A source tells Laura Rozen that Goss is lying, but I’m taking Goss at his word. He’s out of public life now, and I don’t think he would expose himself to perjury charges. At any rate, it’s more than apparent that he was absolutely the wrong man for the job of CIA director.
How out of the loop was Goss if it fell to public affairs to inform him of the problems with Foggo? As the documents make clear, were already well known to his supervisors and were included in his agency file.
Foggo was not the only staff member who was unworthy of Goss’ trust. Equally suspect was Goss’ choice of Murray and the other “Gosslings” he brought over from Capitol Hill. As Ken Silverstein noted back in 2006, the Gosslings arrived at Langley with a “lengthy list of names of people to be purged and went about removing them.” One was Stephen Kappes, who eventually returned to the agency and is now serving as deputy director under President Obama.
A man who can’t tell the difference between the Foggos and the Kappeses shouldn’t be in charge of the Central Intelligence Agency.
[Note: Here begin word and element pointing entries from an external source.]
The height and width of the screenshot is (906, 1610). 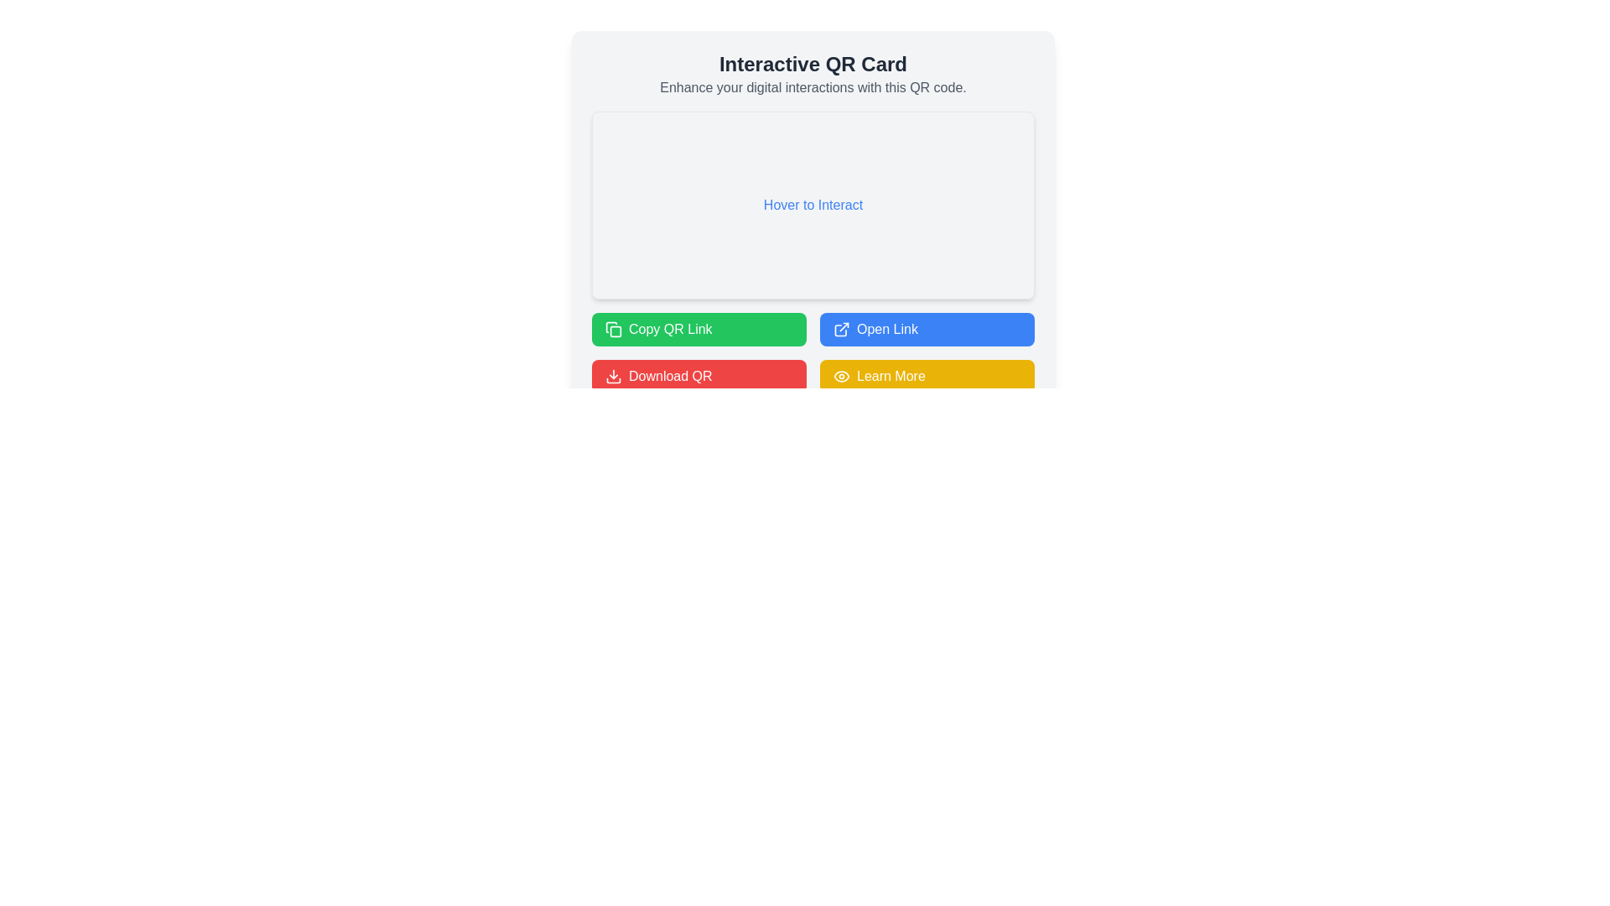 I want to click on the green button containing the copy QR link icon, which is located at the far-left side of the button labeled 'Copy QR Link', so click(x=612, y=330).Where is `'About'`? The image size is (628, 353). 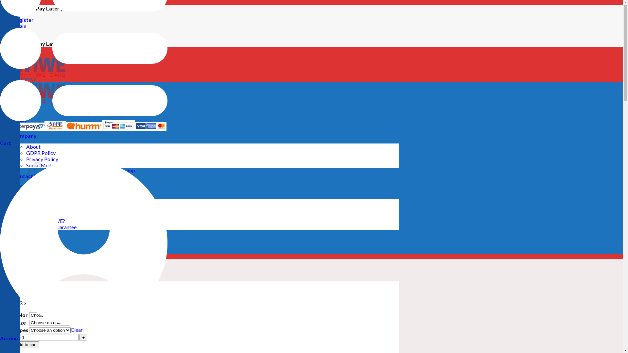
'About' is located at coordinates (26, 146).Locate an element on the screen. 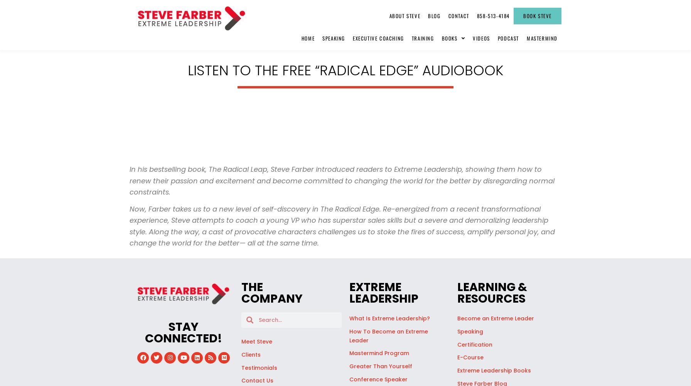 This screenshot has width=691, height=386. 'STAY CONNECTED!' is located at coordinates (183, 332).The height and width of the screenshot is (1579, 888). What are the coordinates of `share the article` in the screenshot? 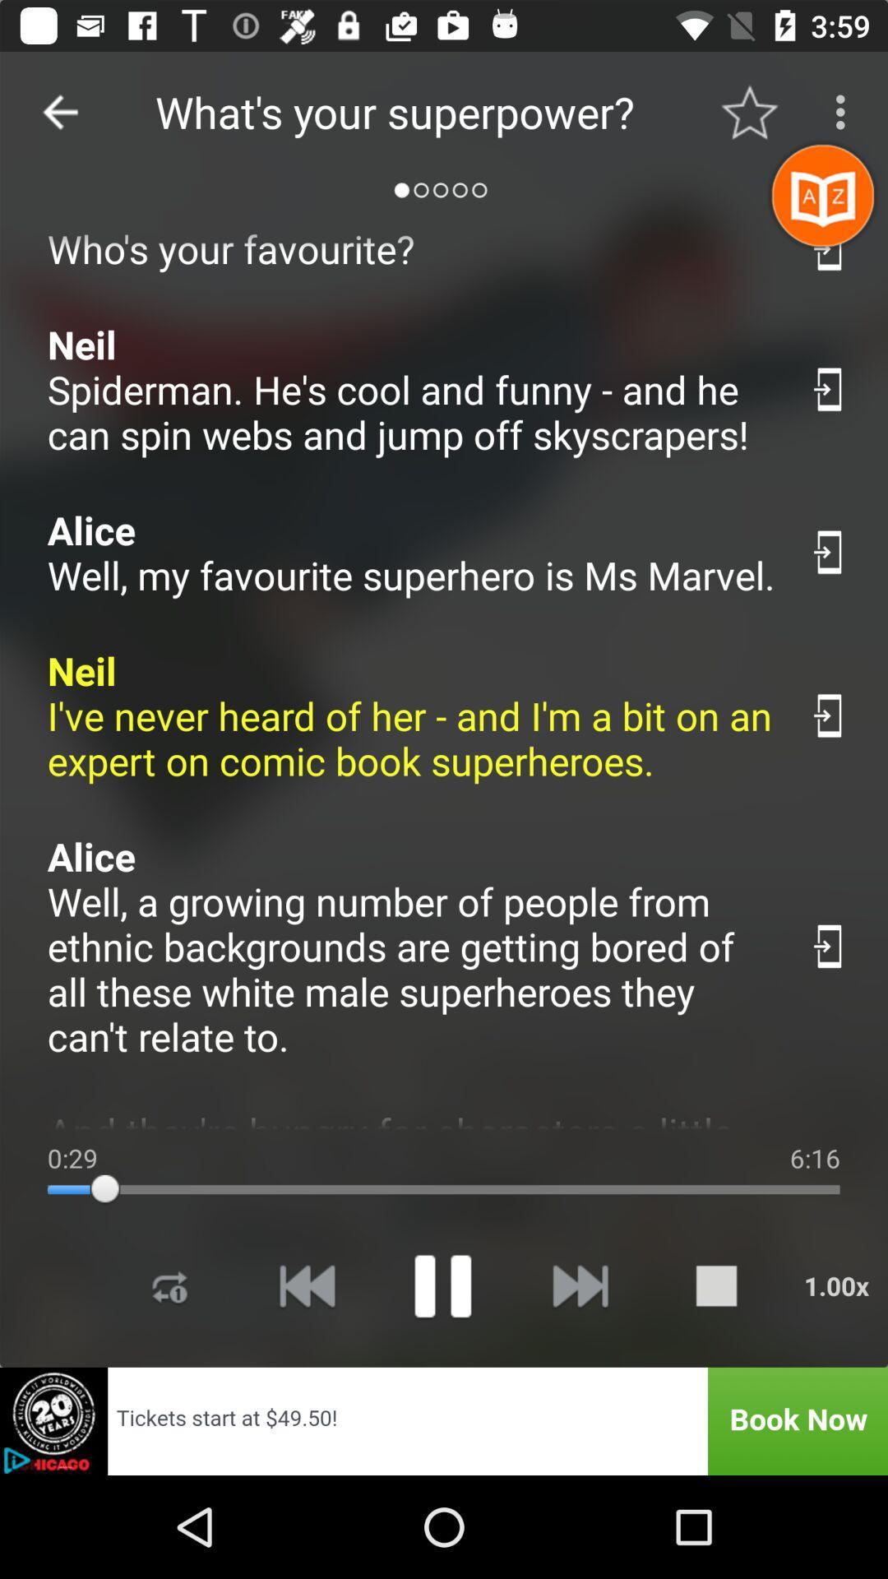 It's located at (830, 946).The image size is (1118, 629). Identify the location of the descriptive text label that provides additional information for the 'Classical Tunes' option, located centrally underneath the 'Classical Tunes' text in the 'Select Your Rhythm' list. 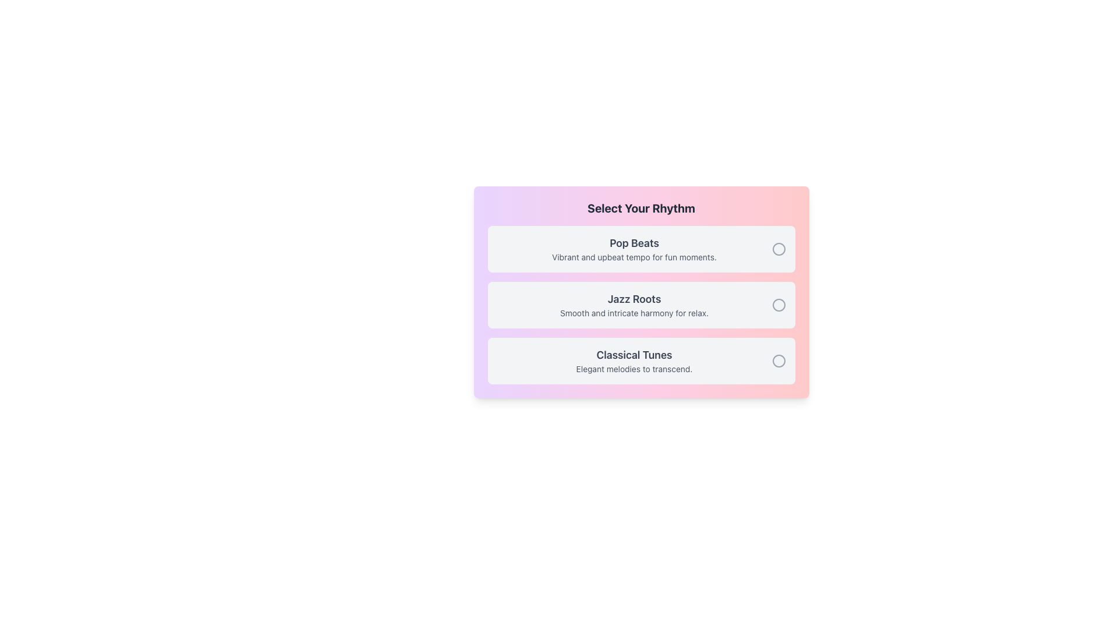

Period.
Update from CQ’s Jeff Klein:
Kyle “Dusty” Foggo’s CIA dossier included allegations that he was sharing a woman with a suspected Russian mole, according to a top former spy agency official and other sources.
CIA Director Porter J. Goss knew about the allegation when he hired Foggo to be the agency’s executive director, its third highest official, an aide said today.
But Merrell Moorhead, an aide to Goss at the CIA from 2004 to 2006, said CIA security officials later withdrew that and other serious allegations about Foggo’s record and “gave him a clean bill of health.”
Second Update: Klein updated his post to quote Moorhead as saying that Bassett “recommended” Foggo. Laura Rozen agrees. Ken Silverstein has reported that Bassett “positioned” Foggo for the job of executive director.
I’m not convinced. Bassett was a consultant to the agency. Maybe that makes him part of the “senior staff” Goss alludes to in his statement. I’m not so sure.
It seems there are still some hard feelings over Foggo and the blame game goes on.